Мужчина глянул, куда показал пацан, и увидел два изрытых, в огромных лужах сельских пути: один путь от крайнего бандерина дома до крайнего отцовского, другой путь - накрест, от околицы до котельной и кладбища.
- Всё? - спросил мужской голос, но пацан уже отцепился и поспешил дальше.
С другой стороны насыпи к составу поднимались колонной вспотевшие срочники, ведомые несколькими строгими офицерами.

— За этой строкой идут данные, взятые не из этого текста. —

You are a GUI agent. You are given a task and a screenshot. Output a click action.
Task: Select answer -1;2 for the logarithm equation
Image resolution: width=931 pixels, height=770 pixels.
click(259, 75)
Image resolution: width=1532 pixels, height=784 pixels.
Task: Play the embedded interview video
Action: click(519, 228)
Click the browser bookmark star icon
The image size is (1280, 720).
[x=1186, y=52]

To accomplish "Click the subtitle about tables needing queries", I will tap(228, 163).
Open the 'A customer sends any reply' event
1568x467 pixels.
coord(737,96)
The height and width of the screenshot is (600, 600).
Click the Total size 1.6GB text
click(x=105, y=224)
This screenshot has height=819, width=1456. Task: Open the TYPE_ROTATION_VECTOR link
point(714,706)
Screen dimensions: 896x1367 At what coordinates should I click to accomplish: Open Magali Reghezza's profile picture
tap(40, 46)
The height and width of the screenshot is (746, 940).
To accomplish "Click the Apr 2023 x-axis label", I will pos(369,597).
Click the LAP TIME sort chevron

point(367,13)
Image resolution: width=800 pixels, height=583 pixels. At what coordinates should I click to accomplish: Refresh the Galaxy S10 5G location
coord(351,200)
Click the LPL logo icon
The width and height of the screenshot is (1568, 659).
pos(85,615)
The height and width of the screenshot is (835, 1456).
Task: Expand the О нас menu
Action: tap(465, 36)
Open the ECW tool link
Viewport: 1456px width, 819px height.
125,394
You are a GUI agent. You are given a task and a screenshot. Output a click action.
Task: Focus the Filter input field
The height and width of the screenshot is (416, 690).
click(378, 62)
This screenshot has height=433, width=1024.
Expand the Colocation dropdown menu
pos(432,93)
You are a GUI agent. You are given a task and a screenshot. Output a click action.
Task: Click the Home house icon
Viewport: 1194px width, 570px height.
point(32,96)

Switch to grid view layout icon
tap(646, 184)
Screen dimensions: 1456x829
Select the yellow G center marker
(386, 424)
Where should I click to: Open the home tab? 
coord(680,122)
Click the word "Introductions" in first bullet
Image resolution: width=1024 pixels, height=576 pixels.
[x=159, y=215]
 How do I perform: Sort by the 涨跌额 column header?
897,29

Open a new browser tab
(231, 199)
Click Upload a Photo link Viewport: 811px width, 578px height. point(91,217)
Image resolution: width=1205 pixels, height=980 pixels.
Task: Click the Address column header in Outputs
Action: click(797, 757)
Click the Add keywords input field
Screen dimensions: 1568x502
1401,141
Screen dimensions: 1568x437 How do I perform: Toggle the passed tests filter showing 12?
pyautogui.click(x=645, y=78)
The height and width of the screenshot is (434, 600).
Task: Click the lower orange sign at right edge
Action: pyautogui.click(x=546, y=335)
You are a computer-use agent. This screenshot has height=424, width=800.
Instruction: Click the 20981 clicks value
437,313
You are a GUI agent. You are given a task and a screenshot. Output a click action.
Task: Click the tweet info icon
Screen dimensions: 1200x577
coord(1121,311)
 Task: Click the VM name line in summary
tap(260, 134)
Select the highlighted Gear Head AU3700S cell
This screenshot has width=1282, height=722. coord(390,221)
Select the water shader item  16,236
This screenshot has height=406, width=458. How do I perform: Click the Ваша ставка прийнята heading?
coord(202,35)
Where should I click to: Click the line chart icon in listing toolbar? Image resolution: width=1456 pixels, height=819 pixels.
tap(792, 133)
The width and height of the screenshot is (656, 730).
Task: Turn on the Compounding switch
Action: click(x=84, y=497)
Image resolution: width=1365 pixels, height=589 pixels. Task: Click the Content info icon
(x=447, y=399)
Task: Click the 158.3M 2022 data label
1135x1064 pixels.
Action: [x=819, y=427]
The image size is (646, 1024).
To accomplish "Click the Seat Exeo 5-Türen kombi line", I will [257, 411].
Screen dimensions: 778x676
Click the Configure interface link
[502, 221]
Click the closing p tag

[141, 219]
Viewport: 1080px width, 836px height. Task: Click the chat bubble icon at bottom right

У каждого срочника на плече стволом вниз висел автомат. Пилотки были поддеты под погоны - то ли от жары, то ли они валились с голов, пока солдатики ползли наверх. Даже офицер нёс фуражку в руках, сбивая ею слепней и обмахиваясь.
Мужчина с огромным лицом поспешил к офицеру, попытался и его подцепить за рукав, но тот, чуть дрогнув щекой, ответил внятным голосом:
- Транспорта в части нет и не будет. Дорога от воинской части есть, но по ней почти никто не ездит. Пешком до точки вашего назначения 315 километров. До ближайшей трассы 30.
- Там же останутся в поезде места! - сказал мужчина, но офицер наконец вдел голову в фуражку и, скомандовав: "В колонну по одному!" - первым поспешил к составу, ни с кем больше не разговаривая.
Срочники, словно стесняясь, шли меж пассажиров. Пацан смотрел на их бритые головы и вспоминал ромашки с оборванными лепестками.
По одному, как муравьи, срочники вползли в состав и беззвучно пропали.
- В часть не положено! - отругивался неподалёку толстый и очень потный прапорщик. - Не положено! Военный объект!
Из нескольких дверей состава выглянули быстрые лица проводников.
Прошипев, состав закрыл двери и медленно тронулся.
Пацан поспешил вниз, опасаясь остаться наедине со всеми этими людьми.
Уже внизу он обернулся и увидел, как несколько человек тоже поползло вниз. У кого-то оборвалась тяжёлая сумка и стремительно заскользила по траве - потом поймала кочку и, подпрыгнув, начала скакать во все стороны, ударяясь разными углами.
Из окна избы было заметно, как люди идут по завечеревшей улице.
Пацан выискивал глазами девочку, но никак не мог найти.
Зато всё попадалась тётушка, которая с трудом волочила чемодан на колёсиках, а тот залезал в лужу, и там колёсики уже не крутились.